If you can find one, the process description of functional allocation starts out assuming that a human allocator is given a linear text list, which maybe quite large, of “shalls” supplied by an external customer or internal customer advocate. Of course, these “shalls” are also assumed to be unambiguous, consistent, non-contradictory, complete, and intelligently organized (yeah, right).

My personal experience has been that the “shalls” are usually strewn all over the place and the artifact that holds them is severely lacking in what Fred Brooks called “conceptual integrity”. Sometimes, the “shalls” seem to randomly jump back and forth from high level abstractions down to physical properties – a mixed mess hacked together by a group of individuals with different agendas. In addition, some customers (especially government bureaucracies) often impose some overconstraining “shalls” on the structure of the development team and the processes that the team is required to use during the development of the solution to their problem (control freaks). Even worse, in order to project a false image of “we know what we’re doing” infallibility and the fact that they don’t have to do the hard value-creation work themselves, helpful managers of developer orgs often discourage, or downright prevent, clarification questions from being asked of the customer by development team members. All communciations must be filtered through the “proper” chain of command, regardless of how long it takes or whether technical questions get filtered and distorted to incomprehensibilty through non-technical wonks with a fancy title. Bummer.
Because we want to move forward with this discussion, assume the unassume-able; the customer “shall” list is perfectly complete and understood by the developer org’s system engineers. What’s next? The figure below shows the “initialization” state. The perfect list of “shalls” must be shallocated to a set of non-existent product functions. Someone, somehow, has got to conceive of and define the set of functions and the logical inter-function connectivity that will satisfy the perfectly clear and complete “shalls” list.

Piece of cake, right? The task of shallocation is so easy and well described by many others (yeah, right), that I won’t even waste any e-space giving the step by step recipe for it. The figure below shows the logical functional structure of the product after the trivial shallocation process is completed by a robot or an expensive automated software tool.

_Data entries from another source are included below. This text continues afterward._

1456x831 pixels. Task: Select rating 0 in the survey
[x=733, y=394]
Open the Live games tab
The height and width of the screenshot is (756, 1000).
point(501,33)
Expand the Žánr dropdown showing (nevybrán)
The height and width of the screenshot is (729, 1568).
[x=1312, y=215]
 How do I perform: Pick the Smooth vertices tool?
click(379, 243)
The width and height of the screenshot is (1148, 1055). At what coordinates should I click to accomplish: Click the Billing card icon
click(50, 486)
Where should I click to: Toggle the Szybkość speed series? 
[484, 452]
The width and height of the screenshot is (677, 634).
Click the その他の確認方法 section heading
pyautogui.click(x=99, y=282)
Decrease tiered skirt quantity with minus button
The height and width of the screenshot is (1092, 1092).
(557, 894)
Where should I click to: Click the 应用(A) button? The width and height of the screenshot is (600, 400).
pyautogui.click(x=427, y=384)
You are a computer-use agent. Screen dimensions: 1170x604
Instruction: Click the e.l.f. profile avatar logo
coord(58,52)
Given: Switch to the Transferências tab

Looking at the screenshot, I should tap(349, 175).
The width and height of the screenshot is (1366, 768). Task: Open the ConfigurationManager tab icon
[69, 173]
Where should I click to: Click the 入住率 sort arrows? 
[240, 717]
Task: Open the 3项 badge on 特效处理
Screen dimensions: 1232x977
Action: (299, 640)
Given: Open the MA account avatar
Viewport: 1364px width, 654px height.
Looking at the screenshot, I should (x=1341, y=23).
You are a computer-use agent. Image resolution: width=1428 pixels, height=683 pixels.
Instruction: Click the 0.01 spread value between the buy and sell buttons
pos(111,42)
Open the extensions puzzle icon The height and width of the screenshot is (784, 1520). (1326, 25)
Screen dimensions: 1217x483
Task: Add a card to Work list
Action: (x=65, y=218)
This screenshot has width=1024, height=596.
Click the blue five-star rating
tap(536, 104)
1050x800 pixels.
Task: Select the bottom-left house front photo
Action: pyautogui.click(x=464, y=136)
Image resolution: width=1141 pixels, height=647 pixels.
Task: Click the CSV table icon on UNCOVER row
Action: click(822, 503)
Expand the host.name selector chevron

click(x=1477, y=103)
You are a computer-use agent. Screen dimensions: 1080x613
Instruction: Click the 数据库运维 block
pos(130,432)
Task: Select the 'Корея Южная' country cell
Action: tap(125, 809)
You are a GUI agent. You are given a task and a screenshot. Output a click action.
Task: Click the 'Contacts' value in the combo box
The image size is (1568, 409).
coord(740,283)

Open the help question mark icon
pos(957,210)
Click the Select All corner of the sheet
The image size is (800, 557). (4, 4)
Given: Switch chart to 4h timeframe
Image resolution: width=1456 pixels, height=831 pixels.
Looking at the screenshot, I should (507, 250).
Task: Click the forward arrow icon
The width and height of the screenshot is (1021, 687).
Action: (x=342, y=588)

Realistically, in today’s world the shallocation process can’t be automated away, and it’s highly person-specific. As the example in the figure below shows, given the same set of “shalls”, two different people will, “after a miracle occurs”, likely conjure up a different set of functions in an attempt to meet the customer’s product requirements. Not only can the number of functions, and the internal nature of each function be different, the allocation of shalls-to-functions may be different. Expecting a pristine, one-to-one shall-to-function mapping is unrealistically utopian.
What the example below doesn’t show is the person-specific creation of the inter-function logical connectivity (see the right portion of the previous figure) that is required for the product system to “work”. After all, a set of unconnected functions, much like a heap of car parts, doesn’t do anything but sit there looking sophisticated. It’s the interactions between the functions during operation that give a product it’s power to maybe, just maybe, solve a customer’s problem.

The purpose of part IV in this seemingly endless series of blarticles on “functional allocation” was to basically point out the person-specific nature of the first step in a multi-level nested allocation process. It also hinted at some obstacles that conspire to thwart the effective performance of the task of shallocation.